3. Make your message as specific as possible.
To this third point, Simmons says a common failing he sees in for-profits and nonprofits alike is trying to be too broad. If your organization can make a specific claim that it can defend in terms of its mission — e.g., being focused on K through 12 education reform, rather than preschool through college — your message will be clearer, as will your target audience. Your brand is the messenger that telegraphs your message to your audience.
Simmons recommends nonprofits enlist the help of creative and brand consultants because the objectivity of a third party can help them see the brand more clearly.
“[Third parties are] not really subject to any sort of internal politics, any sort of preconceptions of how sophisticated your audience may be,” Simmons says.
A lot of times companies and nonprofits make assumptions that people already know a bit about them, or that their audience has certain political or demographic leanings.
“When [someone comes] in more objectively and take a more analytical stance on it, [they] can sort of re-analyze those things and in a way question what the organization thinks it knows to see how much of that is true,” he adds.
Don’t be afraid to be strategic. Simmons says he often sees nonprofit clients concerned about how slick or polished their brand is because they don’t want to appear to be corporate or look as though they aren’t managing their funds properly. It’s about striking a balance.

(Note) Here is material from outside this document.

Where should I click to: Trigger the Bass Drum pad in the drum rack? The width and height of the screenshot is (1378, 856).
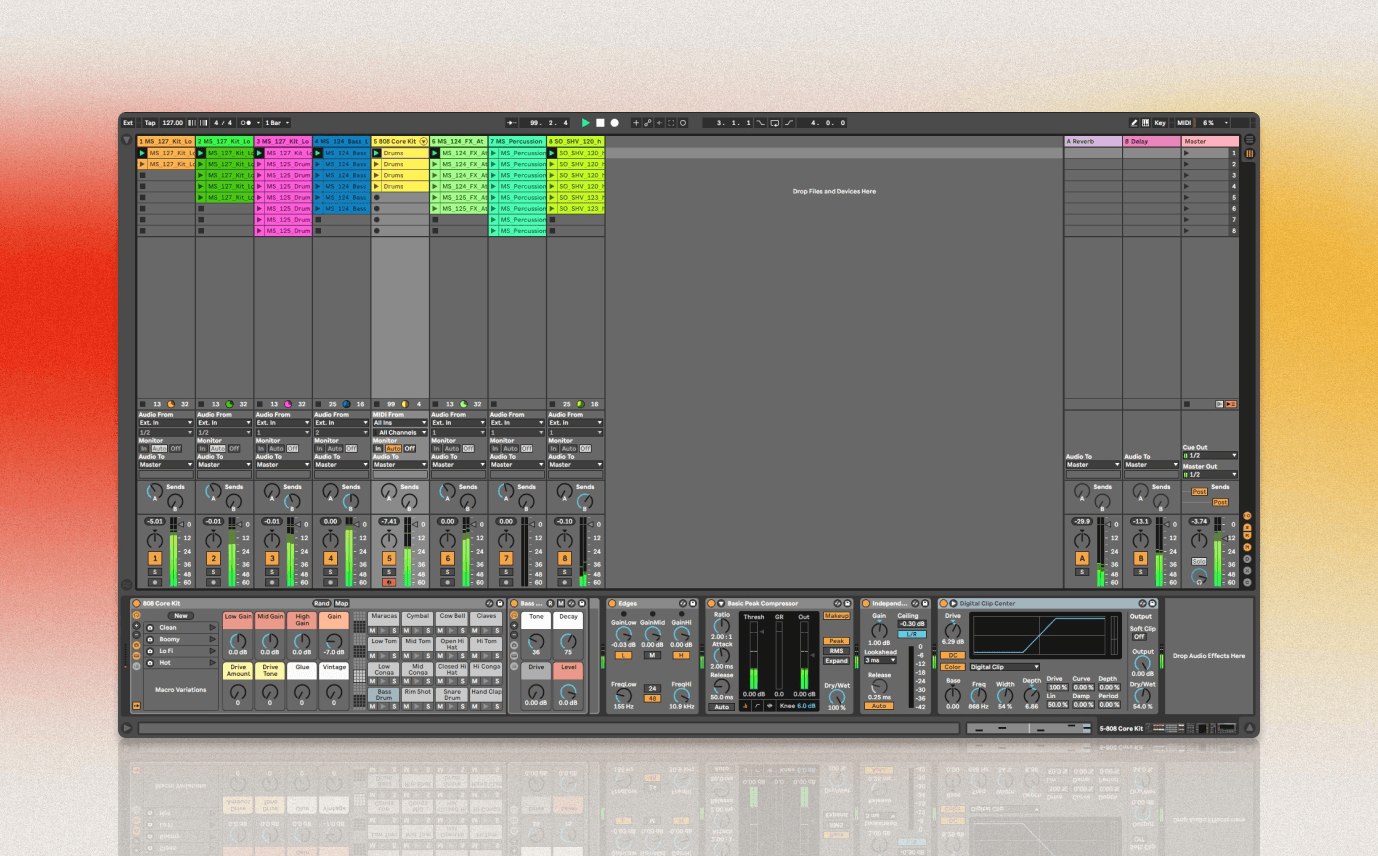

“There should be no shame for a nonprofit organization to act and present themselves professionally,” Simmons says. “The last hurdle often seems to be either design, advertising, marketing, PR, branding, those sort of creative services tend to be viewed for some reason in a slightly different light. There’s a fear that the perception will be that they’re either spending too much arbitrarily or not allocating resources in terms of their time and energy appropriately — putting too much towards image, not enough towards substance.”